Scientists from the Commonwealth Scientific and Industrial Research Organisation (CSIRO) made the find in the resource-rich Kalgoorlie region of Western Australia, which was the site of a major gold rush in the late 1800s.
Geochemist Mel Lintern said it appeared the trees sucked up the gold particles from 30 metres (100 feet) below the ground through their roots.
"The eucalypt acts as a hydraulic pump -- its roots extend tens of metres into the ground and draw up water containing the gold," he said.
"As the gold is likely to be toxic to the plant, it's moved to the leaves and branches where it can be released or shed to the ground."
In research published in the journal Nature Communications, the CSIRO said the leaf particles themselves would not trigger a new gold rush as they measure just a fifth the width of a human hair and are visible only through advanced X-ray imaging.
Researchers involved in the study estimated it would take the gold from 500 eucalyptus trees to make a single wedding band.
But they said the discovery presented a gilt-edged opportunity to improve the exploration methods used to search for gold, making them more efficient and environmentally friendly.
"This link between... vegetation growth and buried gold deposits could prove instrumental in developing new technologies for mineral exploration," they said.
New discoveries of gold have fallen by 45 percent in the past decade, while prices have skyrocketed as reserves steadily dwindle -- the cost of the yellow metal shot up by 482 percent between December 2000 and March this year.
The CSIRO said scientists could use a technique known as "biogeochemical sampling" to give an indication of the presence of gold.
"By sampling and analysing vegetation for traces of minerals, we may get an idea of what's happening below the surface without the need to drill," Lintern said.
"It's a more targeted way of searching for minerals that reduces costs and impact on the environment."
He said the method could also be used to find other metals such as zinc and copper.
Nigel Radford, a geochemist who has been involved in gold exploration for decades in Western Australia, said the discovery was a world-first with major implications for prospectors.

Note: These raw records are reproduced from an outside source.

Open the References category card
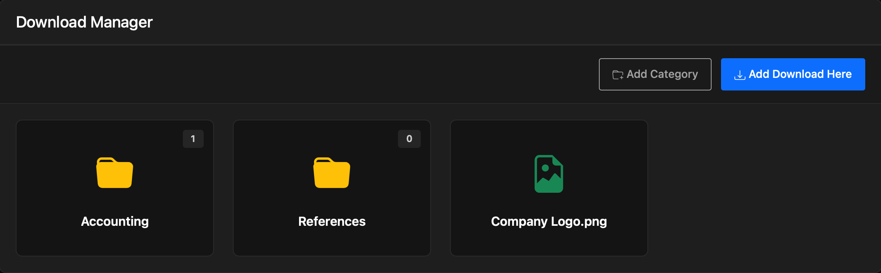881x273 pixels. [332, 188]
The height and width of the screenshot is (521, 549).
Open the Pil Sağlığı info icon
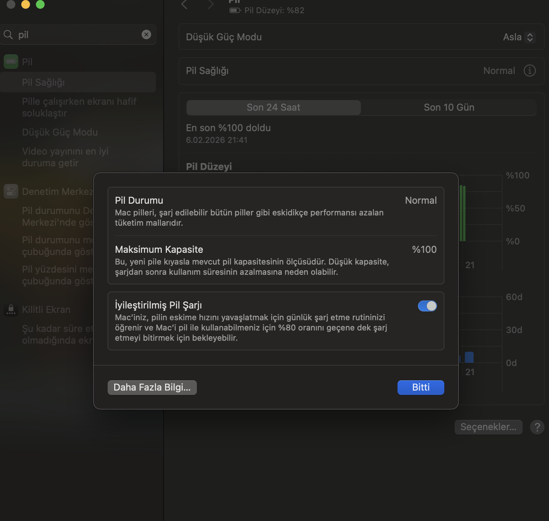[529, 71]
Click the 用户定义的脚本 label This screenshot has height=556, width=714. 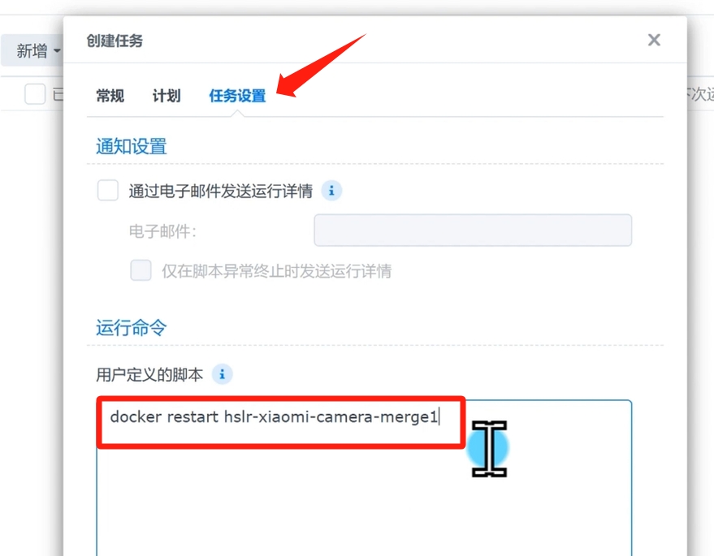149,375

"A lot of this stuff has been speculated about for some time, but the identification of the gold particles in the leaf materials is completely convincing and very, very important for the future of mineral exploration," he told the Australian Broadcasting Corporation.
According to the World Gold Council, more than 174,000 tonnes of gold have been extracted from Earth since the dawn of civilisation.
In 2011, the US Geological Survey estimated there were 51,000 tonnes of gold left in reserve in the world.
Radford said using biogeochemical sampling had the potential to make searching for gold deposits much easier.
"If you can sample on-surface, it saves all the cost and all the time involved in drilling holes," he said.
Sixty percent of gold becomes jewellery, but it is also a crucial component in electronics and is used in medical technology, including for cancer treatment.